Children’s and Young Adult Writers and Illustrators Conference 2012

I was lucky enough to volunteer at the Children’s and Young Adult (CYA) Writers and Illustrators Conference again on Saturday and, as always, I left feeling inspired and ready to work harder on my writing. Here are my top tips from the day.

1. Be positive

Leonie Tyle, now a publishing consultant with over 30 years in the industry, gave us the most tweet-worthy quotes of the day. Here are two of my favourites but she had many more.

‘Picture books are not JUST picture books.’

‘Don’t call it the slush pile–call it a treasure trove full of wonderful things.’

I could see Leonie’s passion for a good story filling the room. I’m certain the whole audience could feel it in their writing hands. It was very motivating.  She reminded many of us emerging writers that positivity and passion is paramount in this industry.

2. Keep a writing journal and a visual diary

I first met Katherine Battersby at her book launch. Inside the pages of her very first picture book was a very special, but troubled, little rabbit called Squish. Miss Possum and I adore Squish Rabbit and I love Katherine’s illustration style, so of course I had to go to her presentation.

Katherine is passionate about writing and illustrating picture books (the lucky woman can do both) and that could be seen throughout her lesson. Among many of the great tips she gave us that day, keeping a visual diary was the one that most stuck with me.

I have a writing journal (a place for ideas and thoughts) but she suggested having a visual diary too. I had one of those in high school and loved to fill its pages with crazy drawings from my head. I knew this would suit me perfectly because many of my ideas first come to me as images.

So, dear readers, you might be seeing a different side of me in future. My inner illustrator has poked its head out. I may now be wearing super bright colours and funky jewellery (I wish I had half their style), I might even doodle something for Short Tale Tuesday once in a while too.

3. Continue to read and study books in your writing genre

In almost every presentation I attended, one learning tool was used over and over. Illustrators and authors were using high quality published picture books to teach.  Jo Thompson and Virginia Lowe reminded me to critically analyse the picture books I read, from both a writer’s and illustrator’s perspective. Both are equally important in the makings of a picture book. As a writer I need to focus more on letting the illustrator tell the story too.

Jo and Virginia suggested studying these books:

  • Where the Wild Things Are by Maurice Sendak
  • Harry the Dirty Dog written by Gene Zion and illustrated by Margaret Bloy Graham
  • The rabbits written by John  Marsden and illustrated by Shaun Tan

Katherine Battersby suggested these books:

  • Scaredy Squirrel by Melanie Watts
  • Amy & Louise written by Libby Gleeson and illustrated by Freya Blackwood

Katherine went one step further and suggested we also take time to watch children’s TV shows and movies, go for walks, observe families and kids, listen to conversations and become more observant.
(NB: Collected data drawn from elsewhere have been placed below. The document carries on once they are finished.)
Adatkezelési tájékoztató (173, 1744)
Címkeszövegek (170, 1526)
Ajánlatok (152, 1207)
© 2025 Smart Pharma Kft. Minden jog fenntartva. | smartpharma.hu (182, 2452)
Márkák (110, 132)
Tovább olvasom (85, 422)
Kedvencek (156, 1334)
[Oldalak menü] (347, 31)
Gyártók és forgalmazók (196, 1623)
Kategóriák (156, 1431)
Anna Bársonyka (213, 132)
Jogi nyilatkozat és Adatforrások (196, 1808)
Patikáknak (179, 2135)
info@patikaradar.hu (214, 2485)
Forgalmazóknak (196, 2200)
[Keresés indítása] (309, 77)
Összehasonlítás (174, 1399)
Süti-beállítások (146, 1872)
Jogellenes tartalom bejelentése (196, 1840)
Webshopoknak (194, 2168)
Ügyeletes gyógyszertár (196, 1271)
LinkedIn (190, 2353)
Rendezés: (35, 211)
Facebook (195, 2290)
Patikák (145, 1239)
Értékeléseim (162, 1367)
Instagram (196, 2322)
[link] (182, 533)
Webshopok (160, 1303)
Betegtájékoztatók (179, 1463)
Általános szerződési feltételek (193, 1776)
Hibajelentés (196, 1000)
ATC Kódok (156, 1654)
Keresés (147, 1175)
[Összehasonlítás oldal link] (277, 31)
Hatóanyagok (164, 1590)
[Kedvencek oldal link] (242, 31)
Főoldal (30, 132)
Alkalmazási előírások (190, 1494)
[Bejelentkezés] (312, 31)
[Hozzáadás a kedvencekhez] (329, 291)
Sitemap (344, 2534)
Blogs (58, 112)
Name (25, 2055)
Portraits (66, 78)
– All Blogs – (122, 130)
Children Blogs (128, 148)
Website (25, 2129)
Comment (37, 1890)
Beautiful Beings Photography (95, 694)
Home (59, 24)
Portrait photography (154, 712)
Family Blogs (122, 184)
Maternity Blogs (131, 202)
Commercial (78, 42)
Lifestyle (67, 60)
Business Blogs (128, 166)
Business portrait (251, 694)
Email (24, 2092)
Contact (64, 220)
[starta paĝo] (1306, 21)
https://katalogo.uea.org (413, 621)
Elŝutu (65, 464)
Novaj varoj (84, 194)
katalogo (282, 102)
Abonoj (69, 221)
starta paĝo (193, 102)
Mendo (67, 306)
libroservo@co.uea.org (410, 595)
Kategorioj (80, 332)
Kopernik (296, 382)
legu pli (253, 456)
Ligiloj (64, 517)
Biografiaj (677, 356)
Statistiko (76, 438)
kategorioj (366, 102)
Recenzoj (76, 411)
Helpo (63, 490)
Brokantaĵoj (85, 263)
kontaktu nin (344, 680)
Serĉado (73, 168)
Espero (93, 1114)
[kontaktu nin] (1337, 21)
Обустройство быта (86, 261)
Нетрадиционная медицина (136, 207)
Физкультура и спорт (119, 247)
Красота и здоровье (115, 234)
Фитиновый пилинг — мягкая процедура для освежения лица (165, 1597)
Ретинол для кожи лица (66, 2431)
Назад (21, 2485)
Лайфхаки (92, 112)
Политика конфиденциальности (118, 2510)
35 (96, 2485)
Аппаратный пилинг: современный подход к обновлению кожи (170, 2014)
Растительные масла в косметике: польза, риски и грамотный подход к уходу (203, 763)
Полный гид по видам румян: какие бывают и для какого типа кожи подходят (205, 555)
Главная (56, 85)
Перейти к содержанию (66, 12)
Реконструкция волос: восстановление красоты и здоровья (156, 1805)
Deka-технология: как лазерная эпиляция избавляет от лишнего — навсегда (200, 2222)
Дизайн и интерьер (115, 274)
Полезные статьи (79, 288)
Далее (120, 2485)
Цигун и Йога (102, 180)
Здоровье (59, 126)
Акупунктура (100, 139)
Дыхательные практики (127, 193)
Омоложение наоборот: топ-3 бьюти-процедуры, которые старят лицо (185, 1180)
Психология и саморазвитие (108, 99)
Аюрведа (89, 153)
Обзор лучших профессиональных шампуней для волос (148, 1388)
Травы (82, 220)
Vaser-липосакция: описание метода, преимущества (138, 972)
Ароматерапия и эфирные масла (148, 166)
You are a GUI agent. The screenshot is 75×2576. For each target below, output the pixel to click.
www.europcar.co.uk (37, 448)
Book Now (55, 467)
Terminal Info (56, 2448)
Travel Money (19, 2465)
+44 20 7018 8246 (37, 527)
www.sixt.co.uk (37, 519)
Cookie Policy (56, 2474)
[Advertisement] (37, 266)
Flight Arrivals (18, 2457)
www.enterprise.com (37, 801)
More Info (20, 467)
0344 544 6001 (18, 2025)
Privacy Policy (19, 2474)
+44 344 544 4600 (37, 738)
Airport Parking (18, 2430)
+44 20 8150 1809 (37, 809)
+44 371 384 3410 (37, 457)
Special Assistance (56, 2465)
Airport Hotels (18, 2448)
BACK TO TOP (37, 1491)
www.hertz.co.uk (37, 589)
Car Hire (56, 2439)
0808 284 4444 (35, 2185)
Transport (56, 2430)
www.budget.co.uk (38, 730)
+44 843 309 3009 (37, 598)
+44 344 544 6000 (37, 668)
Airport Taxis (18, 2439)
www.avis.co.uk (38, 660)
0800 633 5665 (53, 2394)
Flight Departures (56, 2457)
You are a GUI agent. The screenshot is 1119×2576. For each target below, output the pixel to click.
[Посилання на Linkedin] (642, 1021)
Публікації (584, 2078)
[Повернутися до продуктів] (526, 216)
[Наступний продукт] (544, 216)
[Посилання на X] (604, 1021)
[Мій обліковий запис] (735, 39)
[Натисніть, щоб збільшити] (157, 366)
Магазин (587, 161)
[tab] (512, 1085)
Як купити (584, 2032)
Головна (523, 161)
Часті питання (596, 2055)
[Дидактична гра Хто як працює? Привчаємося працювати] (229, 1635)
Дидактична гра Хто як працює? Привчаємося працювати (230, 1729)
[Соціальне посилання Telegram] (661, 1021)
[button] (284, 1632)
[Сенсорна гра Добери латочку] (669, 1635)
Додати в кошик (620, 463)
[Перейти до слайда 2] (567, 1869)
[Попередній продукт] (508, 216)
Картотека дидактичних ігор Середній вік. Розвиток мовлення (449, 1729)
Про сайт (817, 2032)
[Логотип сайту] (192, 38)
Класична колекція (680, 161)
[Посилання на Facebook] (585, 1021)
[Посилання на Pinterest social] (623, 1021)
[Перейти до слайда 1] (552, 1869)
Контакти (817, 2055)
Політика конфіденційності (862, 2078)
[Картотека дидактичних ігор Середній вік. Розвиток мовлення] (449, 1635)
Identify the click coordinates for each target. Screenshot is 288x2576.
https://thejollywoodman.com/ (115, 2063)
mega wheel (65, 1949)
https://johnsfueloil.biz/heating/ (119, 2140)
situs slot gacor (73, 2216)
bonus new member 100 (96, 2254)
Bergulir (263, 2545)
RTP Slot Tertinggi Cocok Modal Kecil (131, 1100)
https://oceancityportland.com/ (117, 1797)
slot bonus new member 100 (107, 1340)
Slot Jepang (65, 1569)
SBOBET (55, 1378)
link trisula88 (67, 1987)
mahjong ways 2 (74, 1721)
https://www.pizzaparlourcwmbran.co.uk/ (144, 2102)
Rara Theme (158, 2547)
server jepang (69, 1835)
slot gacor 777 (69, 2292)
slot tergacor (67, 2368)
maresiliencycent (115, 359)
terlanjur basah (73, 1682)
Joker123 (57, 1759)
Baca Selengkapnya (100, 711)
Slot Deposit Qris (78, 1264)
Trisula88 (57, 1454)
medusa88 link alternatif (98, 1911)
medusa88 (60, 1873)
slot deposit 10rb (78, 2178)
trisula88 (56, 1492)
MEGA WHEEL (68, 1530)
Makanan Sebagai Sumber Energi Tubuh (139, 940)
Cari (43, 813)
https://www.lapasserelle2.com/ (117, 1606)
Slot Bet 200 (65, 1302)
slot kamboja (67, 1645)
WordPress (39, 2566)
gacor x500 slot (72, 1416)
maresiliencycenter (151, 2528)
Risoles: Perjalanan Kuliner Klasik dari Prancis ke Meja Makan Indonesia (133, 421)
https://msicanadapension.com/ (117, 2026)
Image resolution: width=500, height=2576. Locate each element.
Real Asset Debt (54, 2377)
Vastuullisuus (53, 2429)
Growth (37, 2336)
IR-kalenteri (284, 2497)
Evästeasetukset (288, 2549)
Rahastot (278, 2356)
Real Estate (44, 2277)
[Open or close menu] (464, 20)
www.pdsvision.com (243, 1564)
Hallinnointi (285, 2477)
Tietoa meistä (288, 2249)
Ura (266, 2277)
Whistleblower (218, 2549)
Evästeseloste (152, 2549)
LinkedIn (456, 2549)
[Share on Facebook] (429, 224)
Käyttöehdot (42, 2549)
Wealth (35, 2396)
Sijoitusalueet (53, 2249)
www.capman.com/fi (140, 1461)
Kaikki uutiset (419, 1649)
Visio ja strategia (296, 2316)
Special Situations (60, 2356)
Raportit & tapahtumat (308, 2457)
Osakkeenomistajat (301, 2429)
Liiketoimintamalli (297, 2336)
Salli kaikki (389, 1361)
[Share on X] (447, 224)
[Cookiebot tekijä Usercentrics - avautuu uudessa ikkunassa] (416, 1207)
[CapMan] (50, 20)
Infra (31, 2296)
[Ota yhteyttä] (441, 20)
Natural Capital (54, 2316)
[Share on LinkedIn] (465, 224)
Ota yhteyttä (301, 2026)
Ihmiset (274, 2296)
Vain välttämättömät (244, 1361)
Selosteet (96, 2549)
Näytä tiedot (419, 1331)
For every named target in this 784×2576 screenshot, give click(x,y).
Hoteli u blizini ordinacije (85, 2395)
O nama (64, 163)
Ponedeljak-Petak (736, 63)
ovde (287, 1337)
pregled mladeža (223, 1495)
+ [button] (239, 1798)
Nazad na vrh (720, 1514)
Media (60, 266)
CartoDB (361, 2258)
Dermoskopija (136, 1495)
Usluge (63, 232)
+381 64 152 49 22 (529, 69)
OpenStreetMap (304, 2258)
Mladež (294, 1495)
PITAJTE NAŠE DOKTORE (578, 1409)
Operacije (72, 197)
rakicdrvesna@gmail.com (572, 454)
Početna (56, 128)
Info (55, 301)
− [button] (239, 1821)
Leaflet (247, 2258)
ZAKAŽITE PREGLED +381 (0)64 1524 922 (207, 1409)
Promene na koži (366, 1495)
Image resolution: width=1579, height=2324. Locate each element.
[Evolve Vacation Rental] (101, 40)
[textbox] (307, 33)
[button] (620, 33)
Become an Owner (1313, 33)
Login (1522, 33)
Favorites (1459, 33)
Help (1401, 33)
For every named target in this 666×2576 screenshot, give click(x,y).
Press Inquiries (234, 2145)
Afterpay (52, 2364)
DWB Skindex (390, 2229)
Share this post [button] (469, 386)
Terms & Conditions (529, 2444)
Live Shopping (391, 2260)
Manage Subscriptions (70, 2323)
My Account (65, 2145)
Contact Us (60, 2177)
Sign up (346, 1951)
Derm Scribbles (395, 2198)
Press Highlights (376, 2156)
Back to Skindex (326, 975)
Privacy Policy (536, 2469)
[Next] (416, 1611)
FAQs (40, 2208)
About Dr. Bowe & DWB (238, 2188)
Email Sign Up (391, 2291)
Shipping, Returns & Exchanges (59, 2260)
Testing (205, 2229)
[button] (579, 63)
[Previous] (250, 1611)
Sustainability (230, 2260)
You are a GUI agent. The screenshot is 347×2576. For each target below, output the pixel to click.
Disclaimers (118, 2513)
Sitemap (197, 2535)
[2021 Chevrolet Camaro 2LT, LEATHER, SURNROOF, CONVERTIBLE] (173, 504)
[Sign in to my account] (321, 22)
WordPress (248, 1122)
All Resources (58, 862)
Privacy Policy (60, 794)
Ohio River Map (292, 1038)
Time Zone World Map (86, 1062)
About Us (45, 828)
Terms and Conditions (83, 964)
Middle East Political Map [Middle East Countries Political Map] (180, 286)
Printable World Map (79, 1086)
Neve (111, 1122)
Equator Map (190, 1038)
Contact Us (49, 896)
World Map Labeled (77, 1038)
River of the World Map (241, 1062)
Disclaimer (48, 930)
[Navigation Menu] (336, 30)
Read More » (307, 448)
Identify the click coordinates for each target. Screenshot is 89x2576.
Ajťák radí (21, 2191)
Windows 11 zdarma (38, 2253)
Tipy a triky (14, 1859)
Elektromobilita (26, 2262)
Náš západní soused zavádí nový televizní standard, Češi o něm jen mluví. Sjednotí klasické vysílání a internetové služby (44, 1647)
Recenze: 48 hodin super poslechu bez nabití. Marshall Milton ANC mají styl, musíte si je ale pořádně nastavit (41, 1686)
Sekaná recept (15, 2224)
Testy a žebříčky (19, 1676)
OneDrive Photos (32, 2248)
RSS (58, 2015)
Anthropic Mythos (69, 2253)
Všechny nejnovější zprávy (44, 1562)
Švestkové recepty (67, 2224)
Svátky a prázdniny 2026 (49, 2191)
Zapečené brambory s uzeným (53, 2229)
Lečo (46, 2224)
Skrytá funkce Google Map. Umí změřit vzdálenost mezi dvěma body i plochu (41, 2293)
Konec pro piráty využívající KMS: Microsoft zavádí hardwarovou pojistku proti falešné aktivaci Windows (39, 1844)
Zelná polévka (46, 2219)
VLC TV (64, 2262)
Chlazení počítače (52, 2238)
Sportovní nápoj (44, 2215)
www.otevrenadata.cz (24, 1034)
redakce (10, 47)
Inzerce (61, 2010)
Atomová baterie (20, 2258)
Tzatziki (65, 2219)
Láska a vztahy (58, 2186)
4. Draw the basic shapes first

I’m not an illustrator but I do love to draw so I was lucky to be included in Craig Smith’s illustrating session.  He whipped this guy up in ten minutes. What. A. Pro!

I can sketch wildlife and I’m not bad at sketching from life but I struggle with drawing people, especially if the person is from my imagination. Drawing a person wasn’t so hard after Craig broke it down so simply. I honestly feel much more confident about attempting imaginary people in future.

He reminded us that an illustration starts from a draft. If you don’t do a great drawing first up, who cares? It’s a draft. That gave me some relief! I’m very critical of myself and sometimes I’ll draw something, think it’s rubbish and give up. Here are some of his wonderful tips:

  • When and where is the story set? Research if you don’t know.
  • What will the characters look like?
  • What will they be doing?
  • What view point? Above, below?
  • Think about the characters movement and expression. Use a mirror to try out poses.
  • Will there be objects in the background?
  • Think about contrast. BIG, little. Light, shadow.
  • Draw the basic shapes first.
  • Draw where the spine runs from the shoulder to hips.
  • On a face always draw the nose first.
  • Draw objects so they move the view toward the action.

Here’s my  attempt. I need a bit of work!

 

5. Never give up

There are many CYA success stories, from finding agents though to the ultimate, getting a publishing contract. Every year I sit and watch the CYA success story panel and hope that one day I will be up there. All of them emphasised that it’s not an easy road but if you keep trying you’ll get there eventually.  I haven’t graced that table yet, but I’m not worried. I will be there one day.  Never give up is what they say and so I never will.

I was very excited for Judy Paulson, who received a contract for her CYA entry last year. Her book is called Little Tawnies and she brought along her little characters from the book. They are adorable. I just wanted to give them a cuddle. Luckily Judy knew there were people like me out in the crowd, so she had them in a plastic casing!

But there’s more!

I must mention that I also met up with a couple of wonderful blogging and writing buddies.

First of all there were the girls in my writers group. They are both such beautiful creatures and are very supportive of me and my writing.  Ally and Deb have fabulous works that I’m certain will soon be published.  Also, Debbie came first for her chapter book, Bitter Besties. Snap her up now, publishers!

Catherine Oehlman (aka Squiggle Mum), is as lovely in person as she is online. I have always adored her blog, so it was a special moment to meet her. She came second in the non-fiction childrens book category. Congrats Catherine!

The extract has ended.